=== Extracted material ===
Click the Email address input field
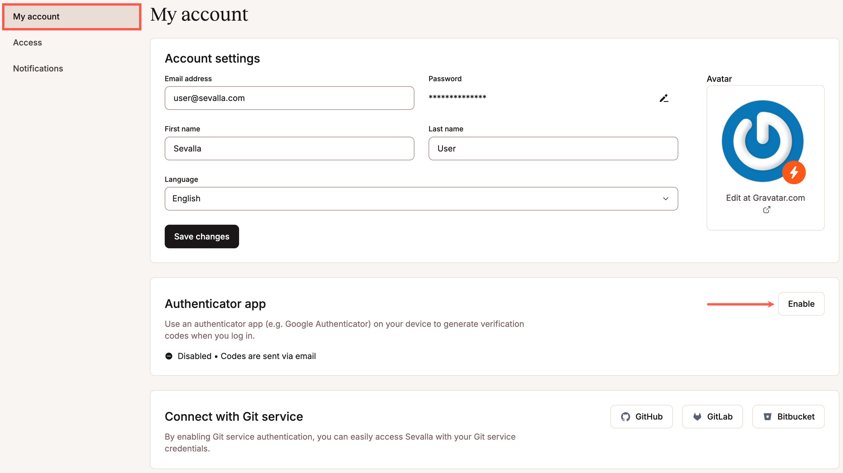 coord(289,98)

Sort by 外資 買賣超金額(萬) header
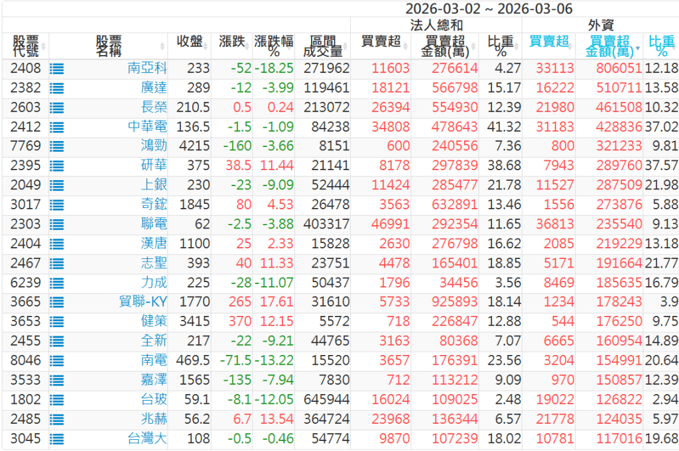point(609,46)
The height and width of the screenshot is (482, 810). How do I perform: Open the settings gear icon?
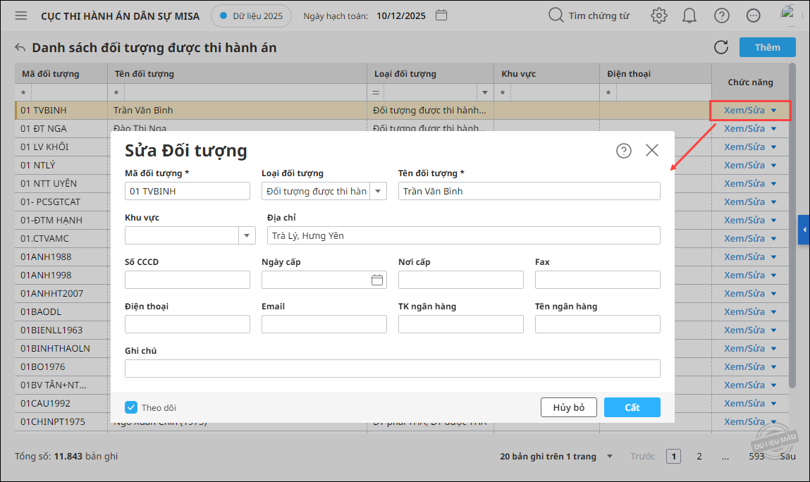click(658, 16)
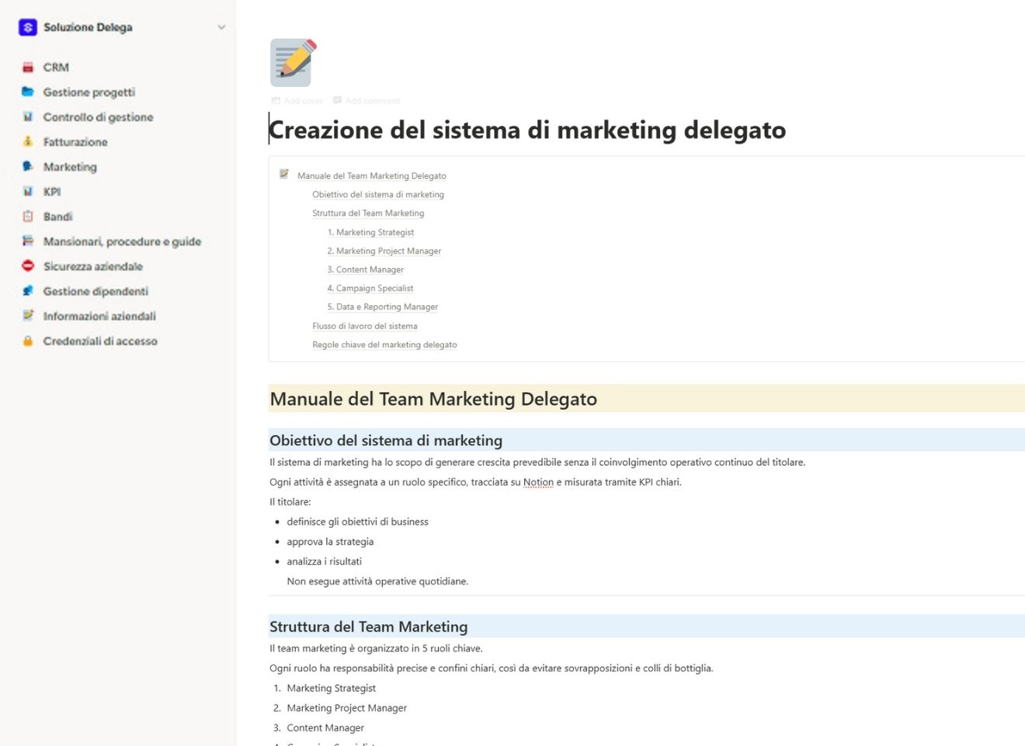Screen dimensions: 1025x746
Task: Click the Credenziali di accesso lock icon
Action: coord(28,340)
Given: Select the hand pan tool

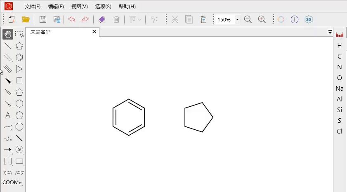Looking at the screenshot, I should tap(8, 35).

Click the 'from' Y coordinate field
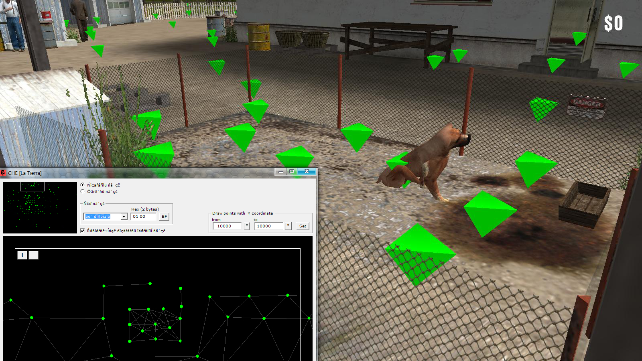click(227, 226)
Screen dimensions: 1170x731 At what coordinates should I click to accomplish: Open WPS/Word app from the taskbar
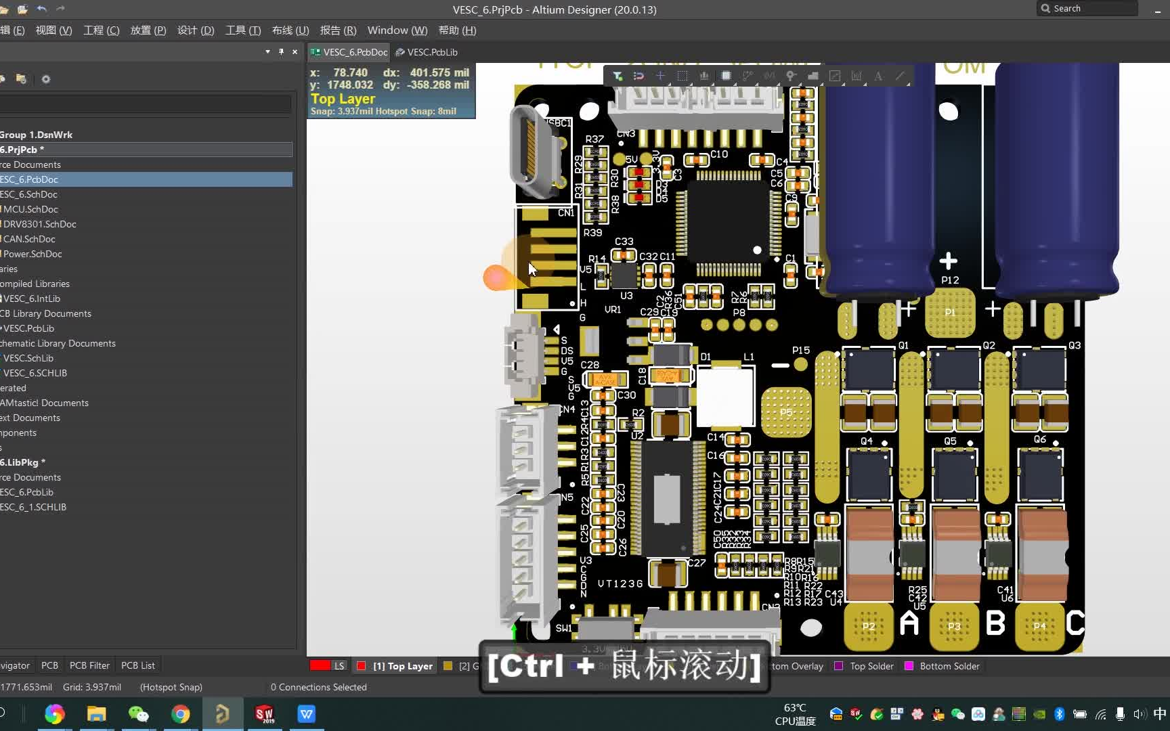[x=306, y=713]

=== What is expected ===
Rewrite the data above with each "field" changed to "box" and every other character left as it is. Omit the pictures.

=== Complete output ===
Click the Email address input box
 coord(289,98)

Sort by 外資 買賣超金額(萬) header
point(609,46)
The height and width of the screenshot is (482, 810). How do I perform: Open the settings gear icon?
click(658, 16)
Screen dimensions: 1025x746
Task: Click the Credenziali di accesso lock icon
Action: coord(28,340)
Given: Select the hand pan tool

Looking at the screenshot, I should tap(8, 35).

Click the 'from' Y coordinate box
click(227, 226)
Screen dimensions: 1170x731 At what coordinates should I click to accomplish: Open WPS/Word app from the taskbar
[x=306, y=713]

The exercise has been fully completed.